When Credit Cards Trump Cash

Do you remember the kid in elementary school who borrowed a dollar against tomorrow’s lunch money, for that extra ice cream he just had to have? And then, there was the other kid, from whom he borrowed the money, at $0.10 interest, per day. Depending on whether you’re closer to being like the first kid or the second kid, having a credit card can be either terribly unwise or truly helpful for your financial status.

Of course, many people fall somewhere between those two extremes: They don’t risk paying interest on frivolous items, and yet they don’t make extra money, either. If you’re the cautious type that doesn’t use credit when you can pay cash, you are precisely the person for whom using credit cards can actually be better than paying cash. Take this quiz to find out whether you’d benefit by paying your college tuition, room and board, and other major bills, with credit cards:

  1. Do you keep track of your spending and avoid buying anything if you don’t currently have enough money in the bank to cover the expense, even when store credit or an “IOU” is available to you?
  2. Could you completely ignore the “minimum payment” amount listed, and promptly write a check for the full balance amount?
  3. Do you want to establish your credit, so that you can rent or buy a car or home without a cosigner, someday?
  4. Do you like the idea of earning money on the money that you spend?

If—and only if!—you answered a resounding “yes” to all 4 of those questions, you may be a good candidate for putting everything you can on credit cards. Yes, everything! Typically, cash-back cards offer 1-5% on purchases, which can really add up: $1-$3 on every $100, $10-$30 on every $1,000, etc. Consider college tuition, for example: At $20,000 per year, even only 1% cash back adds up to $200. If you attend an out-of-state college or plan to study abroad, travel expenses can add up, as well. And if you purchase a new-to-you vehicle, you could earn enough in return to fill your tank with gas … well, maybe.

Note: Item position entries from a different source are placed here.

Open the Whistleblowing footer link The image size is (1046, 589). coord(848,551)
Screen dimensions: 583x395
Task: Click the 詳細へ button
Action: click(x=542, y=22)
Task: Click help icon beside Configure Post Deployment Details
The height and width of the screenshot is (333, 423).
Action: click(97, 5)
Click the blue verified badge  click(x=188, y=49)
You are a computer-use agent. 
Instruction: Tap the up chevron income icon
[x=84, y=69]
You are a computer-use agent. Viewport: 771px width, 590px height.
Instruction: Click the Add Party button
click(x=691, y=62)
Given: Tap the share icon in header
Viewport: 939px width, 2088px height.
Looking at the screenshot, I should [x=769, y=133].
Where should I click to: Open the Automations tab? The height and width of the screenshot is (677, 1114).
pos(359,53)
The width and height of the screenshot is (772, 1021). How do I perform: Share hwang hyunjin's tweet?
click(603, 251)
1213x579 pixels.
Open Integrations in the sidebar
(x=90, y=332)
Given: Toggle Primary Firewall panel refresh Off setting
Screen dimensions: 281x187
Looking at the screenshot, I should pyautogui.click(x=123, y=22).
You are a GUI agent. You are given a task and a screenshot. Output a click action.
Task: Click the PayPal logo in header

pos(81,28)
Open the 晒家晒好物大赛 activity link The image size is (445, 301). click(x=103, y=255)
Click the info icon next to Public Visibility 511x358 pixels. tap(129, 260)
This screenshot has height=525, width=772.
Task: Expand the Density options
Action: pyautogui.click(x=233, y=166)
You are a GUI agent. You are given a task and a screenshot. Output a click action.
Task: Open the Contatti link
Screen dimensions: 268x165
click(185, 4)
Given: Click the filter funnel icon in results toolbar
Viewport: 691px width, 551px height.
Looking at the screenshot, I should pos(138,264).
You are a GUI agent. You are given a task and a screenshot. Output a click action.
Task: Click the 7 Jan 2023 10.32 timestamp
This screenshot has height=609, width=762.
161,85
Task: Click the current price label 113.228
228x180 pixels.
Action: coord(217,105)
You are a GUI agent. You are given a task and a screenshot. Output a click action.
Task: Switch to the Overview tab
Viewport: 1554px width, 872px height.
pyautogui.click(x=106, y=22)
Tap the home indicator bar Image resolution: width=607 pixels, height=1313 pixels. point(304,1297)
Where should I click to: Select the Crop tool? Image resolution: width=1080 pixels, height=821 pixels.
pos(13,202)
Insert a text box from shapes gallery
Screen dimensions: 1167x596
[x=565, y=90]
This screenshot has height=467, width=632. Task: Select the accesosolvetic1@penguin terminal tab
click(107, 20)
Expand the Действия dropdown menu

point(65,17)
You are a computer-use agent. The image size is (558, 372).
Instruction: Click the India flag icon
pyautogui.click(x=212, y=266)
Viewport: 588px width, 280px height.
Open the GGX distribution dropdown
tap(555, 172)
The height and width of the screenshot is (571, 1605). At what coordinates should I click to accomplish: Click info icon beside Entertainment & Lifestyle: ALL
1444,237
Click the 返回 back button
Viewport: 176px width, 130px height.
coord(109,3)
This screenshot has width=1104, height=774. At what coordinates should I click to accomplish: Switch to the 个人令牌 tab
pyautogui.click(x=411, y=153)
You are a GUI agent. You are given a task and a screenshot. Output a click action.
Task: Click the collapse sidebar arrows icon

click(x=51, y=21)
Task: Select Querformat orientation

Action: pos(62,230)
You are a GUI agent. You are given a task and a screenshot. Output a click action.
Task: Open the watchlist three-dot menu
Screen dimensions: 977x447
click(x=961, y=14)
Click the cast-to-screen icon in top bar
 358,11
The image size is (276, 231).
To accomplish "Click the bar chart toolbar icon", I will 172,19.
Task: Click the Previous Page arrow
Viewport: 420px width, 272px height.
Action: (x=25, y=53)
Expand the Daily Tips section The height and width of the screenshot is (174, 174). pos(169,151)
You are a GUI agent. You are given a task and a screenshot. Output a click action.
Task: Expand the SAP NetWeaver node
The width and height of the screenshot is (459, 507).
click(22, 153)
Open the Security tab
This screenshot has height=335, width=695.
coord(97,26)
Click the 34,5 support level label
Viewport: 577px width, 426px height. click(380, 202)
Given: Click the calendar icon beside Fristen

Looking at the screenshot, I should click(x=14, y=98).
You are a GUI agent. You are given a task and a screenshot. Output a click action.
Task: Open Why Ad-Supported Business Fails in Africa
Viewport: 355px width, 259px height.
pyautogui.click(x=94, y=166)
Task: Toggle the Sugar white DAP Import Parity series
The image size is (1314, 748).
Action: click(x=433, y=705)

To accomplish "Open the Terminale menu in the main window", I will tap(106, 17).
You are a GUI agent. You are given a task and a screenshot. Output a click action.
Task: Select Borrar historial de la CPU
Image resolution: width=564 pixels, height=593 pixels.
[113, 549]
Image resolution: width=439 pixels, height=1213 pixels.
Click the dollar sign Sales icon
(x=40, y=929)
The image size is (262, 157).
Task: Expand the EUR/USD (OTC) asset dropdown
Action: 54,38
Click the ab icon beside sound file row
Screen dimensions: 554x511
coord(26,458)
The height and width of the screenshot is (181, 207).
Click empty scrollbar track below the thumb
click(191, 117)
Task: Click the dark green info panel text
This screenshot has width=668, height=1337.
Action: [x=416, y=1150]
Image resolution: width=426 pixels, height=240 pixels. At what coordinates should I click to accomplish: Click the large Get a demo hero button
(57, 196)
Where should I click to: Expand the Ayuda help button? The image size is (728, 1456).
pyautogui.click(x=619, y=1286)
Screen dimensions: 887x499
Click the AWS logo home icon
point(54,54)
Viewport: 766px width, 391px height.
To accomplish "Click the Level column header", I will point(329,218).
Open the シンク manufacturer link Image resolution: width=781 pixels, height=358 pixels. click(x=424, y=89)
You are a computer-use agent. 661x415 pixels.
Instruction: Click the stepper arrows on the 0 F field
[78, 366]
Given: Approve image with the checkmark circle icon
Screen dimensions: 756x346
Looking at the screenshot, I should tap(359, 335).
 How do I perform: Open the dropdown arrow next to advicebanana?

In addition, there are some credit cards that offer specials to new cardholders, such as $150 cash back on your first $500. As the linked article warns, you do well to pay attention to specific details of such offers. For instance, Discover offers 1% cash back on all purchases, only after you spend $3,000 for the year; until that point, you earn only 0.25%. Many offer higher percentages on certain categories, such as gas, travel, or restaurants, and others rotate the categories in which they offer higher amounts of cash back. Some credit cards offer gift cards worth more than the cash you could get back, and if you would already spend money at the stores in question, such a trade-off might be wise.

If you end up paying more in interest than you’re getting back, though, using credit cards is not a good idea. If you’re disciplined and cautious, though, you could end up getting hundreds or even thousands of dollars back on what you pay throughout your college years, just by paying with credit cards.